- **Brief**:
Recast the material between the lines holding "Given: Open the" and "pyautogui.click(x=450, y=497)", inclusive, as a two-column CSV with the headers command and click. Give one row for each command and its click answer, put each value in a single quoted field with line breaks changed to spaces, and leave out the pictures.

- **Material shown**:
....

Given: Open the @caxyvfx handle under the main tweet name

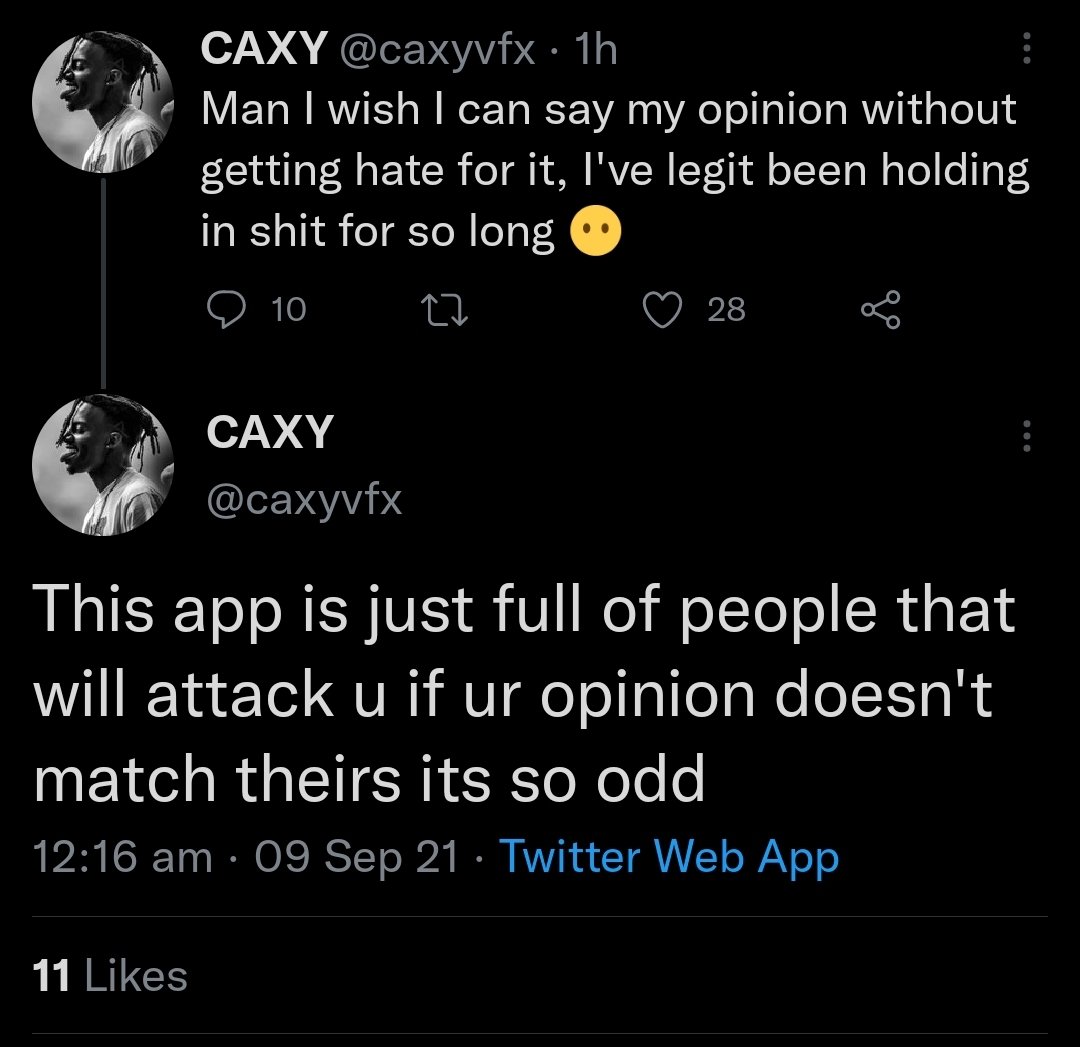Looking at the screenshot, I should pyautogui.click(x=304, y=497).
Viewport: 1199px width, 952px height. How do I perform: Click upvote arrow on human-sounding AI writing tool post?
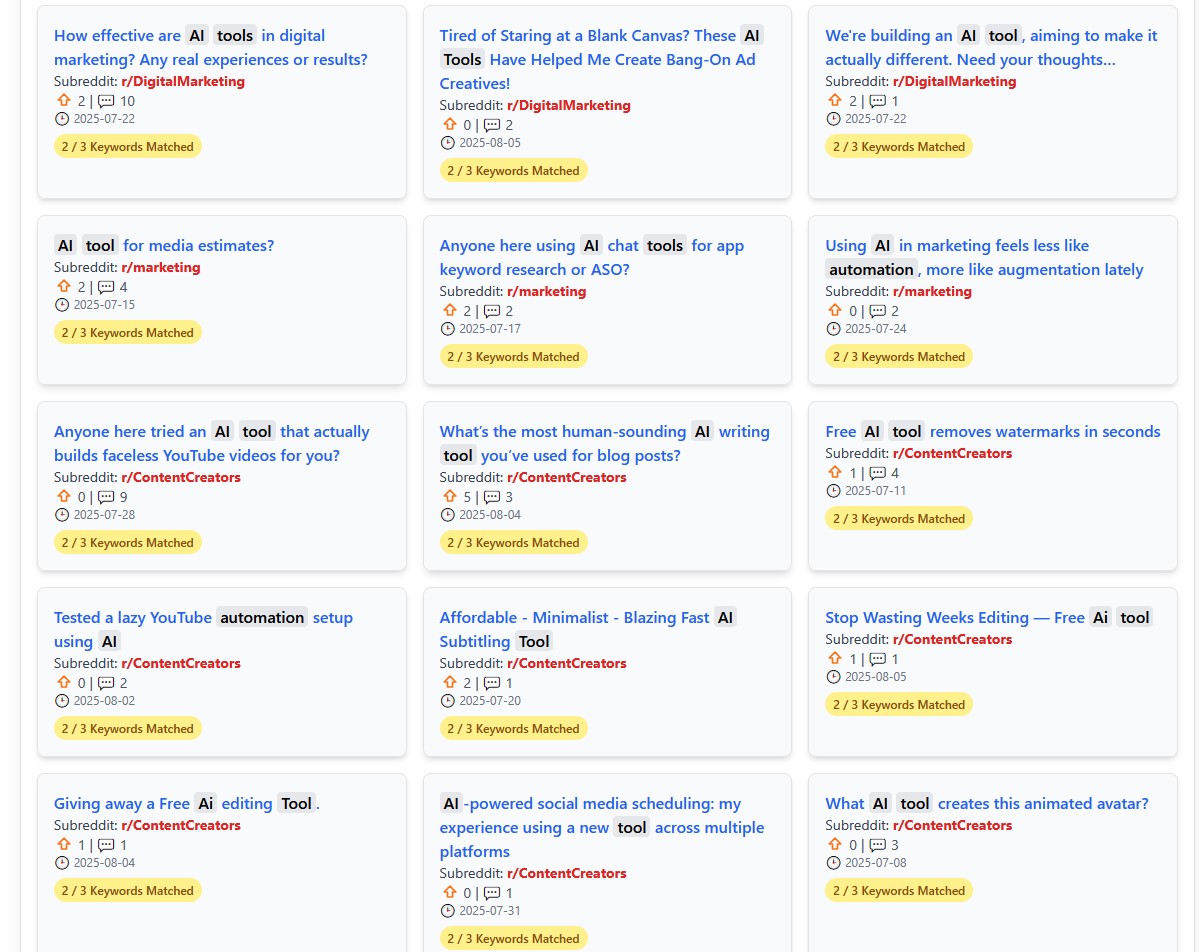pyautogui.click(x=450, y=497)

....

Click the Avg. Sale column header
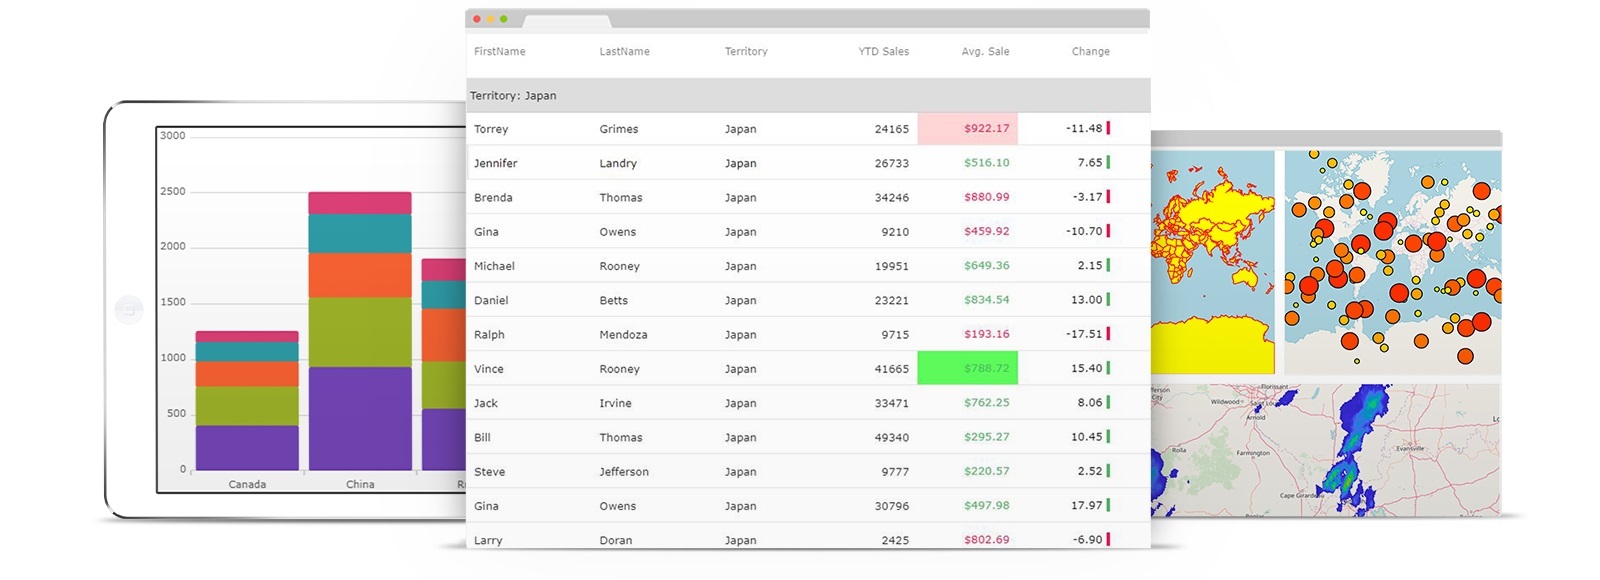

....

- **Final answer**:
command,click
"Given: Open the @caxyvfx handle under the main tweet name","Looking at the screenshot, I should pyautogui.click(x=304, y=497)."
"Viewport: 1199px width, 952px height. How do I perform: Click upvote arrow on human-sounding AI writing tool post?","pyautogui.click(x=450, y=497)"